Удельный вес упомянутых выше семантических компонентов, представленных ботанической лексикой, оказывается весьма несущественным, в первую очередь для реализации прагматической функции сообщения. Роль отдельных элементов, не несущих конкретной импликационной нагрузки, подавляется общей функциональной значимостью описания красоты и поэтичности весенней природы, которая выступает лейтмотивом зарождающегося чувства и в данном случае является прагматически релевантным фактором в структуре текста. Осознание переводчиком приоритетной роли прагматики в содержании текста-воздействия (термин М.Чаковской) позволяет модифицировать элементы семантической субструктуры в соответствии со сложившейся слегка искаженной когнитивной программой.

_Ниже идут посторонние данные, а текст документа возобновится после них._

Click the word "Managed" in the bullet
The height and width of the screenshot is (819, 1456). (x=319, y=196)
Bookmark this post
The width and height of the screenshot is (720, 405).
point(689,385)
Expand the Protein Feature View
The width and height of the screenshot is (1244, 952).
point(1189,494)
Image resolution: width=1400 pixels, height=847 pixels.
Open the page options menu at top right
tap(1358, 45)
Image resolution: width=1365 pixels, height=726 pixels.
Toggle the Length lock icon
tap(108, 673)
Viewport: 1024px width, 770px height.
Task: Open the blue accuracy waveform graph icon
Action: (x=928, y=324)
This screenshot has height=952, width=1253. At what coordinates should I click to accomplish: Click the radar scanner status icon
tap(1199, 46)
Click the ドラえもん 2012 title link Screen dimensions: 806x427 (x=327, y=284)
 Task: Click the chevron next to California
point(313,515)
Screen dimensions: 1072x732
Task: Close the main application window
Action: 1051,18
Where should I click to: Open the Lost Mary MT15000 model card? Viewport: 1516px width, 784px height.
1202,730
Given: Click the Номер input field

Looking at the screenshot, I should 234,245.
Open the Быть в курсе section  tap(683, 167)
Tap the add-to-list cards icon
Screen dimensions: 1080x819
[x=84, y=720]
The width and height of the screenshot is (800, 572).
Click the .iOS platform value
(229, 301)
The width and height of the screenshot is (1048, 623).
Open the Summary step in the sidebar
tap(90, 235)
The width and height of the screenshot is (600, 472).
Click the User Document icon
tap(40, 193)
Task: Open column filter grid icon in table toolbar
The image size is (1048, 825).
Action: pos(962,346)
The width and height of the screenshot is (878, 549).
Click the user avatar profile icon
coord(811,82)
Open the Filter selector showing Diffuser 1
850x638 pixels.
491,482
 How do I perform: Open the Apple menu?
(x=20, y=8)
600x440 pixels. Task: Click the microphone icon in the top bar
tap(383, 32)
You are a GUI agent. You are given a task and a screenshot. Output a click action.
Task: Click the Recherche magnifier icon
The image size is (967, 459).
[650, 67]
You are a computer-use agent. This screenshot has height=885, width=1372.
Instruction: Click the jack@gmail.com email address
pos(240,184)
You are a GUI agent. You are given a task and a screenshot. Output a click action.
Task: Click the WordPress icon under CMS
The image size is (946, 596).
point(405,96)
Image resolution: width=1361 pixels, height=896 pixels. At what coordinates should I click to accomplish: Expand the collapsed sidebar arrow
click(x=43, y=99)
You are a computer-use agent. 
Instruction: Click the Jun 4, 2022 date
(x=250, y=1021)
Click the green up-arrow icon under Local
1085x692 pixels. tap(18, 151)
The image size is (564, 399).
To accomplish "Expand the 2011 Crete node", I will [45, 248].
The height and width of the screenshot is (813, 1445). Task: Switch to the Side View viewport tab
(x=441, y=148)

Мы затронули лишь малую часть проблемы отражения картины мира в переводе, пытаясь обнаружить те факторы и мотивы, которые детерминируют стратегию переводчика при невынужденном вторжении в текст. Напрашивающийся вывод о том, что текст перевода может не пострадать от подобного вмешательства носит предварительный характер и требует дальнейшей проверки.
БИБЛИОГРАФИЧЕСКИЙ СПИСОК
1. Серебренников Б.А. Роль человеческого фактора в языке. Язык и картина мира. Л.: Наука, 1988.
2. Карельский А. Творческая индивидуальность переводчика и его "стилистический слух" // Иностр. лит., 1994. № 6.
3. Тураева З.Я. Лингвистика текста и категория модальности // Вопросы языкознания. 1994. № 3.
4. Арнольд И.В. Объективность, субъективность и предвзятость в интерпретации художественного текста // Проблемы лингвистического анализа текста. Шадринск, 1993.
5. Soenen J. Imagology and Translation // Linguistica Antverpiensia XXVI, 1992.
6. Galsworsy J. The Apple Tree. - English Short Stories of the 20 Century. М: Радуга, 1988.
7. Голсуорси Д. Цвет яблони. М.: Худ. лит., 1958.
8. Голсуорси Д. Собр. соч.: В16 т. М.: Худ. лит., 1962.